LeO found that the firm had failed to secure approval from the insurer to exceed the limit, instructed a barrister knowing that this would push them above it, and did not tell the clients when the limit was exceeded.
It also found “some evidence of duplicated charging which was only identified and rectified following this office’s investigation and also evidence of the firm charging for some aspects of handling Mr A’s complaint”. Irwin Mitchell provided some poor service during the trial as well.
LeO directed the firm to write off the £32,000 of fees payable above the limit and also pay £750 for emotional distress.
Now-defunct Norwich-based Lake Jackson was ordered to write off £40,000 in unbilled fees because of the poor costs information it provided a client pursuing a civil claim.
“The firm did not provide Mr A with clarity around their charging rates until nearly a year after having been instructed and did not provide any further information about likely costs until nearly two years had passed.
“The firm were unable to provide any evidence of having issued any invoices to Mr A despite having done work on Mr A’s case.”
Another now-closed firm, Stocker & Co in Thame, was ordered to pay its client the unspecified deposit payment he had made in a development that went bust because of a variety of failures in its advice, including not activating deposit protection cover at exchange.
Strain Keville – a firm closed in 2023 by the Solicitors Regulation Authority as part of its intervention into the Law Direct group – was ordered to repay a client the £50,000 he had to spend to remove a charge on the property he was selling, after it failed to advise him of its existence when he bought it a decade earlier.
Similarly, Plymouth-based Curtis Law failed to advise its client that a property he bought did not have the required planning permission and building regulations approvals. This cost him £14,000 to remedy when he came to sell it a decade later.
The firm was ordered to repay him this, plus £500 for stress and inconvenience.
Blyth law firm Cuthbertsons was ordered to refund a third of the £16,000 in fees a client had paid – as well as the £9,000 he had to pay a second firm of solicitors – due to shortcomings in its preparation for a hearing on access to his children that led to it being ineffective.
Kent-based The Foster Partnership gave its clients poor advice when purchasing a piece of land at auction.
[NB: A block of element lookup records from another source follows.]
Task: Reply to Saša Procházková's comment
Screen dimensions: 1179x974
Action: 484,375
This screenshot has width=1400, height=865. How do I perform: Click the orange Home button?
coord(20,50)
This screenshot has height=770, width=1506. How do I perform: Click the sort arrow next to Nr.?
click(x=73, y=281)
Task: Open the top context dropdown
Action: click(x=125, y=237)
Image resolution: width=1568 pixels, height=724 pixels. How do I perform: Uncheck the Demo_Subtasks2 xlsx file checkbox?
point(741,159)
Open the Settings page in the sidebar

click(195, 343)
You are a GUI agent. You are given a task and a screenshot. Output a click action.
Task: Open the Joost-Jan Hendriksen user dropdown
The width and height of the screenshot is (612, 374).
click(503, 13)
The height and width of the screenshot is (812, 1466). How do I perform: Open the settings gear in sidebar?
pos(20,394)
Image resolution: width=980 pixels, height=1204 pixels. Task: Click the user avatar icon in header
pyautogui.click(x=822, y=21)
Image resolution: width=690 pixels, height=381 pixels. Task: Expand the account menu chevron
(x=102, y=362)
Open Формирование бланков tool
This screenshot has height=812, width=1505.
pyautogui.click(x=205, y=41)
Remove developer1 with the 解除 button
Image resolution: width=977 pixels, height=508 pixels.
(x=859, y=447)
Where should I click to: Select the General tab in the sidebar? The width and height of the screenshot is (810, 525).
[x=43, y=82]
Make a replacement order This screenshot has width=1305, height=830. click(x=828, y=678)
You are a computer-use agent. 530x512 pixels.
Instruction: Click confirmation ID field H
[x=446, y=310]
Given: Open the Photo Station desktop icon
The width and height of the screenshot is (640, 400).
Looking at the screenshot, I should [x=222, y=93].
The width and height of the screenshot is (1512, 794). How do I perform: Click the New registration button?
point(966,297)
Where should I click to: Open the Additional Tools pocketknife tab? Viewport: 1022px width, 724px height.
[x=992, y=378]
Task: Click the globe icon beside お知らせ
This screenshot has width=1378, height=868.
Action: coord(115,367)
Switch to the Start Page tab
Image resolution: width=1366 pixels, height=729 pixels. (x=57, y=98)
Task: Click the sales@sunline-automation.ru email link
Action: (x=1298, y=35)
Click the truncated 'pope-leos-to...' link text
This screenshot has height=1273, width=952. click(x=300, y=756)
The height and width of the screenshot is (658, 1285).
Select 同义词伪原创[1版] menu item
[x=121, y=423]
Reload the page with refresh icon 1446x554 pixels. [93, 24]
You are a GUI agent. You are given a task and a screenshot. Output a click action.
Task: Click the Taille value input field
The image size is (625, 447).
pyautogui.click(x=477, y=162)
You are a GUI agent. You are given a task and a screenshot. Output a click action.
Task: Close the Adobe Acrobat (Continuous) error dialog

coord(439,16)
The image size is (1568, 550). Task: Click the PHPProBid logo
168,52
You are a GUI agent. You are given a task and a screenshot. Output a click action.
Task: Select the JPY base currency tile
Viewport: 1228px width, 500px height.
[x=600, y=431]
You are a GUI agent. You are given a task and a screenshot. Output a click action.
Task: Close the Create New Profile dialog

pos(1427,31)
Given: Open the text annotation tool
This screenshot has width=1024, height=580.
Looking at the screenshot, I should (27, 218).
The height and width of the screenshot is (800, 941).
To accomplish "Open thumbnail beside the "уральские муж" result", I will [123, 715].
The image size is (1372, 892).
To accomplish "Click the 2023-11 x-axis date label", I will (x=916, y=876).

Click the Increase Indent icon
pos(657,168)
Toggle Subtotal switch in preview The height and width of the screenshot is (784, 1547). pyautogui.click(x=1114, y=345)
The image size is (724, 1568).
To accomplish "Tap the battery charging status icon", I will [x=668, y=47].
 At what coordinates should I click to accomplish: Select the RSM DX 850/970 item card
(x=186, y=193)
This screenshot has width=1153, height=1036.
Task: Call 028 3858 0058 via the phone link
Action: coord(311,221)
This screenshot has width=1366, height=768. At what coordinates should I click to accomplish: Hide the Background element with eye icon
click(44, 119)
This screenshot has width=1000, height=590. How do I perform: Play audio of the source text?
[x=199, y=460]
There were complications relating to an overage provision and a restriction on the title – which the firm had committed to having removed when it was unable to make such a promise – and then did not address HM Land Registry’s requisitions, which resulted in the application being cancelled.
It had to pay the client of £22,500, most of which represented the financial losses suffered by completing before the issue with the overage provisions was resolved.
LeO said the cases revealed “a consistent pattern of providers overlooking or failing to act on critical issues”, as well as communication failings.
Chief ombudsman Phil Cain said: “This third round of public interest decisions shows the very real consequences that can follow when legal services fall below expected standards.
“As an organisation we recognise that a significant majority of service providers deliver good service, but where things go wrong, consumers are often left with significant financial and emotional consequences.
“These decisions highlight important learning for providers and reinforce the need for diligence, clear communication, and proper risk management.”
In separate news, MPs on the justice select committee having backed the appointment of Richard Blakeway as the new chair of the Office for Legal Complaints – the board overseeing LeO – following a scrutiny hearing earlier this month.